27Workers

WHAT'S IN THIS CHAPTER?

  • Introduction to workers
  • Running background tasks with dedicated workers
  • Using with shared workers
  • Managing requests with service workers

The statement “JavaScript is single-threaded” is practically a mantra for the frontend development community. This assertion, although it makes some simplifying assumptions, effectively describes how the JavaScript environment generally behaves inside a browser. Therefore, it is useful as a pedagogical tool for helping web developers understand JavaScript.

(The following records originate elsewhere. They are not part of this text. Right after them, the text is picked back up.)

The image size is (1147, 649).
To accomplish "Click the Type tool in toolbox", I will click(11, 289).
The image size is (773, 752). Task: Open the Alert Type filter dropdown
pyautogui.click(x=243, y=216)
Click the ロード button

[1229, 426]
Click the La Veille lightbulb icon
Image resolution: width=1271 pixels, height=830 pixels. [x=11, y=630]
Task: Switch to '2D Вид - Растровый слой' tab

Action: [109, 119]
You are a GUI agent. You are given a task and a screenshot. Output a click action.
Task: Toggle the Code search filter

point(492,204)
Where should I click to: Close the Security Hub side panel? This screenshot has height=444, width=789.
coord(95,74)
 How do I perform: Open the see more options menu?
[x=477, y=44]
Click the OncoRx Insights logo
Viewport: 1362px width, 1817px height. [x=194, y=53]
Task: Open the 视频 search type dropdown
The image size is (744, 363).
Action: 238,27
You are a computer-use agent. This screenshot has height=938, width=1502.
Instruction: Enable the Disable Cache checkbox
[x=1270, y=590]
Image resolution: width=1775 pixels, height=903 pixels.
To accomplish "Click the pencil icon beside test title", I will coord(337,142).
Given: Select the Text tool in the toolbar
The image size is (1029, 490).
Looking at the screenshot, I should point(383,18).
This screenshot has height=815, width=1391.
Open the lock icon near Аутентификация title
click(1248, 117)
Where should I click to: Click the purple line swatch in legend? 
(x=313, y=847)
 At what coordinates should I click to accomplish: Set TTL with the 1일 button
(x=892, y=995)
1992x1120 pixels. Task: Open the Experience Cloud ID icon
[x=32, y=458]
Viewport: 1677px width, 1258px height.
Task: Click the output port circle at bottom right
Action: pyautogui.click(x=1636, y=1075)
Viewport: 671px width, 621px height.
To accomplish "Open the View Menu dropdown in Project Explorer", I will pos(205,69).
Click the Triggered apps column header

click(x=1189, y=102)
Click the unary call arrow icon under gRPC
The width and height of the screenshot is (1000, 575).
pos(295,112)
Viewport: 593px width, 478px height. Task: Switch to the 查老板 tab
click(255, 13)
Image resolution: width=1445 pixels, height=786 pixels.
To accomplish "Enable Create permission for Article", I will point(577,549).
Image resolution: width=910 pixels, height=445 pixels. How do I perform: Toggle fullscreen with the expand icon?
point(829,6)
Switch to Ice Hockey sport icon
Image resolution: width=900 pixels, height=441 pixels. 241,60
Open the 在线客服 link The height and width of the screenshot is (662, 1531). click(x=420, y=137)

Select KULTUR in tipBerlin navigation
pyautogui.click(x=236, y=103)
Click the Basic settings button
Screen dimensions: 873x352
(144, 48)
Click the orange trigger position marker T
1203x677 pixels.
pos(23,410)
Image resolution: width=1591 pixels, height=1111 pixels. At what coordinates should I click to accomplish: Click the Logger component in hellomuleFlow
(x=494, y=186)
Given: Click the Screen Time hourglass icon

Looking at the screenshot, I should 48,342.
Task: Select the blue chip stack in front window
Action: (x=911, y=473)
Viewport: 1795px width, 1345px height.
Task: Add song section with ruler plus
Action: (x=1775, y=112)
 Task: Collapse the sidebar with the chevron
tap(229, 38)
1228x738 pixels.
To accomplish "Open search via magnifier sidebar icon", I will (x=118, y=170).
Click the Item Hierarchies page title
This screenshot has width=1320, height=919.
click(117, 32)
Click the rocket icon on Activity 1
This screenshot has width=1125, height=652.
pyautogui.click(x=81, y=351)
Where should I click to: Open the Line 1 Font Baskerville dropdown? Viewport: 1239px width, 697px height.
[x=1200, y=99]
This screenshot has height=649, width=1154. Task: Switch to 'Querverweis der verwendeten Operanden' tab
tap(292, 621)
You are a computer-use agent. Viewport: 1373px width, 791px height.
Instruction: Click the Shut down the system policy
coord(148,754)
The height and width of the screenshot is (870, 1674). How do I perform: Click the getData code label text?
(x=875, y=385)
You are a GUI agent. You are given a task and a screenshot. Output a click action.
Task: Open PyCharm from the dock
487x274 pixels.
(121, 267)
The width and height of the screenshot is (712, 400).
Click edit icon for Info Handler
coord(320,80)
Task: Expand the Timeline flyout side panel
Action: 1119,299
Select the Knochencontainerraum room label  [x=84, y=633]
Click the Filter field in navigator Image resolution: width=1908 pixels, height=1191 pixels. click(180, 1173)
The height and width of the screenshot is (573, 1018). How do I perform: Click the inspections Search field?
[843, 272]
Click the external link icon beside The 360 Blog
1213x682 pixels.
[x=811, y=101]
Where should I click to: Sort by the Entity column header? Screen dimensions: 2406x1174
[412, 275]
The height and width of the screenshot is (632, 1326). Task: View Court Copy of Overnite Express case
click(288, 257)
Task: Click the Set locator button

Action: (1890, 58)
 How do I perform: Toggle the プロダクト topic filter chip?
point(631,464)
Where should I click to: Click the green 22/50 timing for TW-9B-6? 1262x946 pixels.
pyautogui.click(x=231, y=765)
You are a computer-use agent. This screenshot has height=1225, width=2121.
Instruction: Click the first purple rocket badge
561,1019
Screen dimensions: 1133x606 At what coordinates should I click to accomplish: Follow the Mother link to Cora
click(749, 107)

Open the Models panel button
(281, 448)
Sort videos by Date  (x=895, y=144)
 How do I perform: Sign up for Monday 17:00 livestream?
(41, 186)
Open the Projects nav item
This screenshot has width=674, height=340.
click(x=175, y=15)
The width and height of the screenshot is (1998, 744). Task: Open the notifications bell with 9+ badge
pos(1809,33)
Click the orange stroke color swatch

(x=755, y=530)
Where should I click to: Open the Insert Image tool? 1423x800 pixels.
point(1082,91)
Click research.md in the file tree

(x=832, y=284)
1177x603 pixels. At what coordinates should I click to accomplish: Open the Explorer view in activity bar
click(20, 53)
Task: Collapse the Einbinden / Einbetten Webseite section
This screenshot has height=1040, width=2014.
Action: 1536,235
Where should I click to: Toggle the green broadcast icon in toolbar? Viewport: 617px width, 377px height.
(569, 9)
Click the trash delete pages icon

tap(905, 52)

This single-threaded paradigm is inherently restrictive as it prevents programming patterns that are otherwise feasible in languages capable of delegating work to separate threads or processes. JavaScript is bound to this single-threaded paradigm to preserve compatibility with the various browser APIs that it must interact with. Constructs such as the Document Object Model would encounter problems if subjected to concurrent mutations via multiple JavaScript threads. Therefore, traditional concurrency constructs such as POSIX threads or Java's Thread class are non-starters for augmenting JavaScript.

Therein lies the core value proposition of workers: Allow the primary execution thread to delegate work to a separate entity without changing the existing single-threaded model. Although the various worker types covered in this chapter all have different forms and functions, they are unified in their separation from the primary JavaScript environment.